Acquired from Kunika Chemould Gallery, Janpath, Delhi in 1965

相關資料

This painting is a striking example of Maqbool Fida Husain’s unique amalgam of post-Independence and post-Impressionist painting: powerfully evocative of classical Indian traditions and distinctly modern at the same time. Husain’s modernism contends even in its earlier period with an understanding of Indian aesthetics at a fundamental level. The identities of his early nudes tend to be inspired by classical Indian sculpture but have also been compared to the figures of Matisse. In the present work, the triple axial posture of the figure draws upon the tribhanga or thrice-bent postures of ancient temple art. The female form is majestically captured, defiantly elegant yet poised. Over the years, such tensile figures have provided the essential vocabulary of Husain’s women. 

In 1952, Husain visited China where he met with the painter Qi Baishi. The Chinese artist was known for his monochromatic paintings of animals with a minimalistic use of line to achieve form and movement. This condensing of form is what inspired Husain. The artist admitted that he felt that the challenge in art remained in creating forms in the simplest manner possible and undoubtedly the style of the current work appears to be very strongly influenced by ink scroll paintings in both the calligraphic brushwork and in the vertical format. Unusual in its scale, palette and simplicity, Husain's powerful lines and strong brushwork suggest a vivid sense of energy and movement. 

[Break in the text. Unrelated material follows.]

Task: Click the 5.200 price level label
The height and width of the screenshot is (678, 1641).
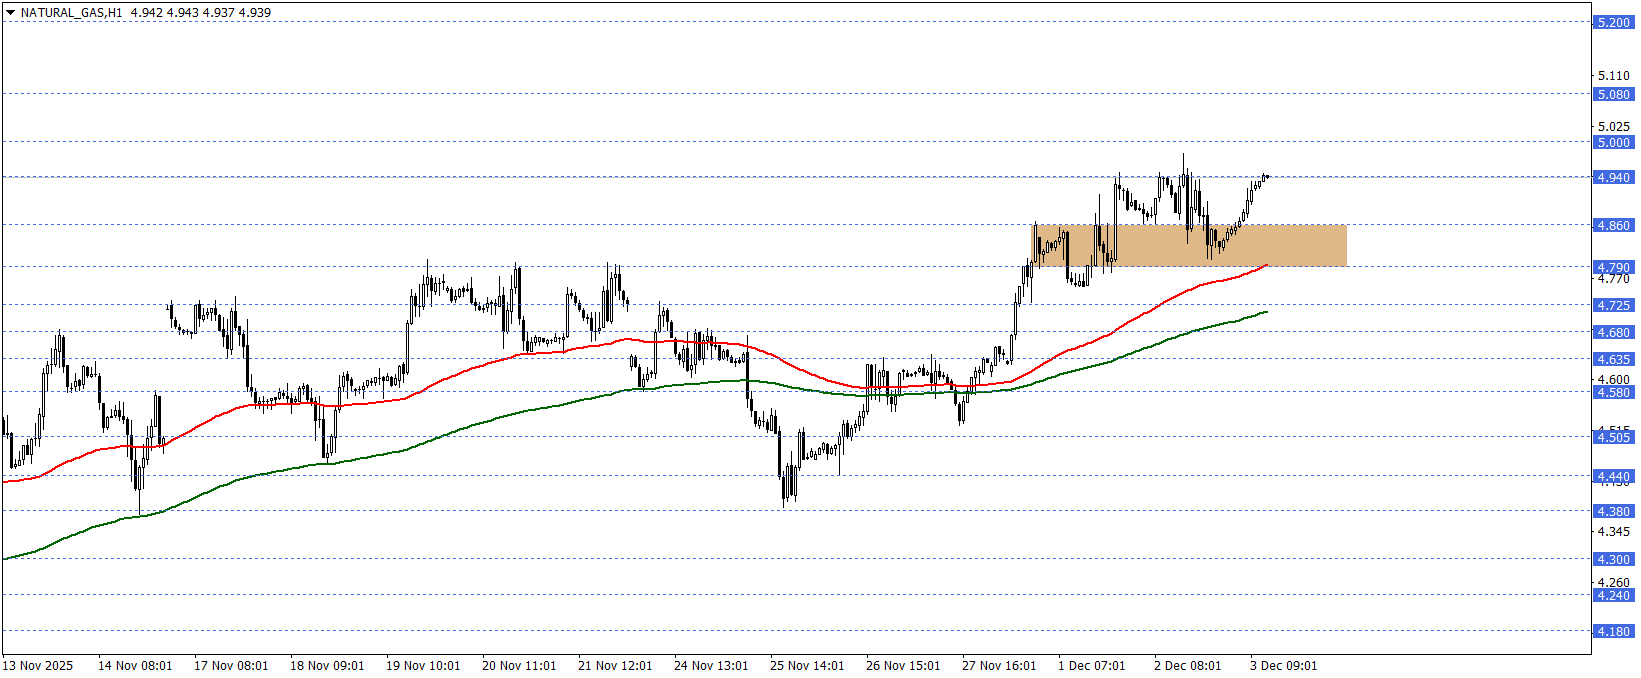Action: pyautogui.click(x=1612, y=22)
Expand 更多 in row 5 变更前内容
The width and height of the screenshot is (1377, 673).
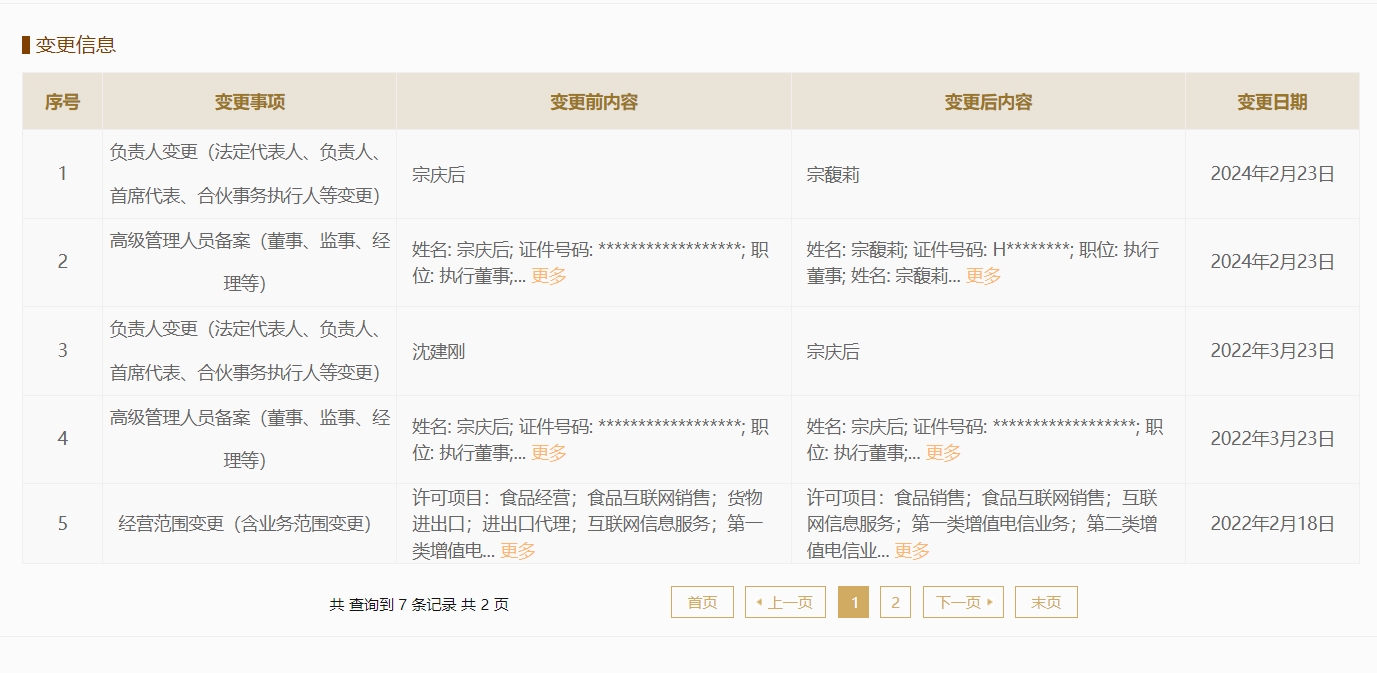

Husain, arguably India's finest draughtsman, was known to finish many a work in one sitting. Like ink scroll paintings, the lines were drawn directly with a paintbrush making no room for error as once applied, the stark black paint could not then be easily removed. This painting serves as a fine example of his mastery and the extreme confidence with which he applied his brushstrokes. Brilliantly rendered in the artist’s immediately recognizable calligraphic style, this painting is an exemplary work within Husain’s corpus.